Williams Lake city councillor Jason Ryll, who owns Front Row Voiceovers and is frequently heard on radio and in advertising clips, was hired last summer by Audible Canada to narrate the story.
Ryll has First Nations ancestry and said he was very proud to be part of the project.
“It’s powerful, stirring, sorrowful and inspirational,” Ryll said of the story, noting the fact Clint Eastwood was the executive producer for the recently released Canadian movie of the story meant he is in some good company.
Indian Horse is told by the character Saul Indian Horse who realizes when he journeys back to his northern Ojibway roots as an adult that he was sexually and emotionally abused when he was a young boy at a Catholic residential school .

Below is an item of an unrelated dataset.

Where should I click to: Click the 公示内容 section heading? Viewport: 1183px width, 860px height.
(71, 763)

Soon after arriving at the school in the 1950s, a young likable priest introduces the older students to hockey and they build an outdoor rink.
Saul is too young to play hockey according to the principal’s rules, however, because he is keen, the young priest gives him a job clearing the ice in the early mornings.

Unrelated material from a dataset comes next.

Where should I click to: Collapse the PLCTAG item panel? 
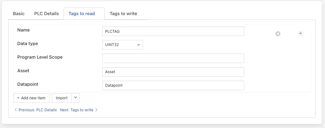301,33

While he has the ice to himself, Saul teaches himself how to skate and to handle a stick and puck.
His natural hockey talent is realized by the priests at the school and he begins to excel.

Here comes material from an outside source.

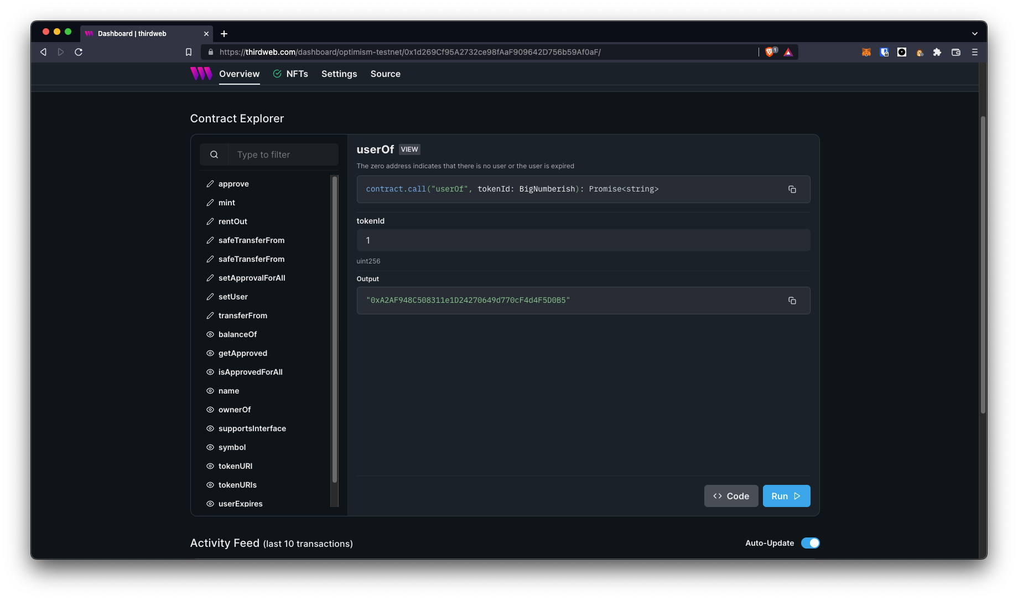
Task: Select the ownerOf view function
Action: click(234, 410)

When a player is injured, he gets to play and consistently helps the school team win games.
He later leaves the school to play for a First Nations team and live with a family.
A few years later he is selected to play for the Toronto Marlboros, a Major Junior A feeder club for the Maple Leafs.
Throughout his hockey playing he experiences racism from Non-First Nations people in the crowds and off the ice.
Discouraged, he leaves hockey and struggles with serious addictions before he begins to make his way to recovery and to face his past, realizing getting to play hockey as a youngster came at a price.
The movie opened in theatres on April 13, drawing crowds and receiving lots of praise for shedding light on a painful part of Canadian history.
“It is very heavy stuff the character goes through,” Ryll said.
“Some of the people who you are led to believe are positive in his life turn out not to be.”
Ryll said when he saw a studio post on social media that it was looking for a person to audition for the role he contacted them.
“This was during the wildfires,” he recalled.
“I was evacuated to Prince George, so I had my mobile recording gear set up with me in the basement of my uncle-in-law’s,” he said. “I had a blanket over my head and my microphone and I was auditioning.”
When they posted the job, the studio said it was looking for a First Nations sounding male so Ryll contacted them to ask exactly what they wanted.
“They said if I could tell the story from the perspective of a Northern Manitoban Métis that was what they were looking for,” he said.
“I am Cree and Métis and there are regional accents that I referred to when I was working on the project.”
Ryll’s heritage originated in Alberta.
His great, great grandfather was Scottish and he came to Canada and married a First Nations woman.
Ryll said he thought about his father’s friends and some of the people he knew as he developed the voice of Saul Indian Horse.
After he returned to the City when the evacuation order was lifted, Ryll learned he’d got the job.
Prior to doing the recording, Ryll said he had never read the book or even heard of Wagamese before.
The online audiobook was published by Audible Canada and is available on Amazon.